• _WRITTEN PROBLEM_
Reproduce each line of the listing below verbatim, keeping every character and the original order.

(Click-target data)
════════════════════

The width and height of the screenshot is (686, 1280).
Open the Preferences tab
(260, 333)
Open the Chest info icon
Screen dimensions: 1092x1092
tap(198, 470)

════════════════════

• _THE RESULT_
The width and height of the screenshot is (686, 1280).
Open the Preferences tab
(260, 333)
Open the Chest info icon
Screen dimensions: 1092x1092
tap(198, 470)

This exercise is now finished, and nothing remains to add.